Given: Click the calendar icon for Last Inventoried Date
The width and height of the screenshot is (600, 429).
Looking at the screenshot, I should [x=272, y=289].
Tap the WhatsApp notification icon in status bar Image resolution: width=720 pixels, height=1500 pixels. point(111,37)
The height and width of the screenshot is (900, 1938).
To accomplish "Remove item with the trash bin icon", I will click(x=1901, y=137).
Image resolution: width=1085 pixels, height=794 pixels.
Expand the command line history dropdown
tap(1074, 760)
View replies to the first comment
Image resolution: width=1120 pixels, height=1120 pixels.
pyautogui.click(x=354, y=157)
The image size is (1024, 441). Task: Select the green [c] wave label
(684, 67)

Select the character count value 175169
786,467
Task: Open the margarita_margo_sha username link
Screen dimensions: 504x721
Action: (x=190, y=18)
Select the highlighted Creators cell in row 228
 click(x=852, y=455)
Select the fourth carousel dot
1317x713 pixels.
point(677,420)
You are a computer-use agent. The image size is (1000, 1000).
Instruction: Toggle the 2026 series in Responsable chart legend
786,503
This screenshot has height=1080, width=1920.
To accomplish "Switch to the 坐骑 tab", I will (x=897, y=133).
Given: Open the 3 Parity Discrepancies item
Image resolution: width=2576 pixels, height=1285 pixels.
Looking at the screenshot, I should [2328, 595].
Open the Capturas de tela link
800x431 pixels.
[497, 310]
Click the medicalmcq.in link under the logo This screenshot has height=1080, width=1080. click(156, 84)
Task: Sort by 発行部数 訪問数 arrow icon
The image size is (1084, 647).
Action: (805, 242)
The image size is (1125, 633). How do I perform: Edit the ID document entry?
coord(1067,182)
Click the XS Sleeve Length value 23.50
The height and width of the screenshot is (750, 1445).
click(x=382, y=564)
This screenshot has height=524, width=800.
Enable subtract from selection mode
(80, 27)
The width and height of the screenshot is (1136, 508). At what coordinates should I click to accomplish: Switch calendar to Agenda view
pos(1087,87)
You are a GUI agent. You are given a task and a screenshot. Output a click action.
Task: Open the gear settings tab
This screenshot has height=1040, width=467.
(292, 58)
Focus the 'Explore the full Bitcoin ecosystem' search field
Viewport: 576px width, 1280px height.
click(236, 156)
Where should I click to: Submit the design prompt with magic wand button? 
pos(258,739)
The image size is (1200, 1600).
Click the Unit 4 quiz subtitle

------

- _Work to be completed_: Only the lines from the one holding "Task: Open the gear settings tab" to the end of the entries above belong in the answer, each copied exactly.

- _Your response_:
Task: Open the gear settings tab
This screenshot has height=1040, width=467.
(292, 58)
Focus the 'Explore the full Bitcoin ecosystem' search field
Viewport: 576px width, 1280px height.
click(236, 156)
Where should I click to: Submit the design prompt with magic wand button? 
pos(258,739)
The image size is (1200, 1600).
Click the Unit 4 quiz subtitle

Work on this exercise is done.